**** Estratto ****

La seconda parte, "capace di brevi tempi per creazioni di lunga memoria!", significa che il compositore è in grado di creare composizioni in pochi giorni, e gli riescono pure bene!

Poi ho azzardato una traduzione al volo con lui:


> TC, composer that creates sacred sound in short time, will stay long in the memory!


Honestly, it doesn't sound well to me... 

what are your thoughts?


----------



## elfa

Innanzitutto dovrebbe essere "sacred sound*s*" con la esse. Ma "sacro" è veramente sinonimo di "ricercati" o "particolari"?

Girando la frase un po' potresti dire

_T.C., creator of sacred sounds, [who is] able to compose short pieces that will stay long in the memory! _

ma ancora mi confondo per quel "sacro"


----------



## Lorena1970

elfa said:


> _T.C., creator of sacred sounds, [who is] able to compose short pieces that will stay long in the memory! _



Scusa Elfa, ma "short pieces" significa "brani corti" (come durata) e _non significa_ che l'autore è in grado di comporre in breve tempo brani non necessariamente corti ma significativi...No?

****

Obiettivo dell'esercizio: Copi senza alcuna modifica il tratto della discussione sulla traduzione che va da "Scusa Elfa, ma" fino a "corti ma significativi...No?".

**** Dati forniti ****

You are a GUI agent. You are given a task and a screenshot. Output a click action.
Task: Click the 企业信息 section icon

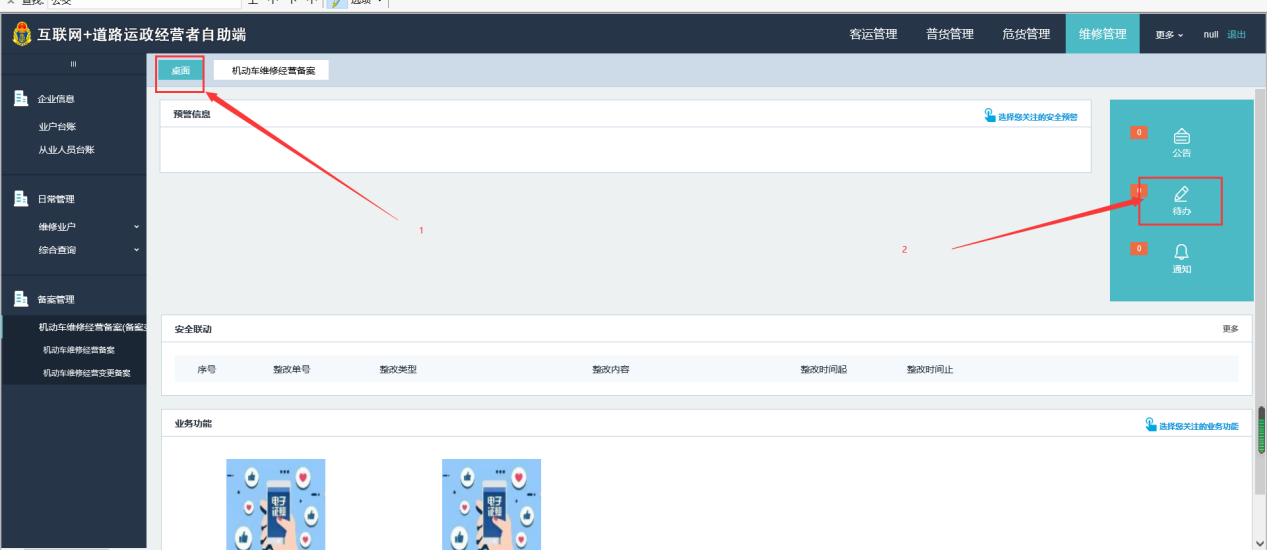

****

Soluzione dell'esercizio:
Scusa Elfa, ma "short pieces" significa "brani corti" (come durata) e _non significa_ che l'autore è in grado di comporre in breve tempo brani non necessariamente corti ma significativi...No?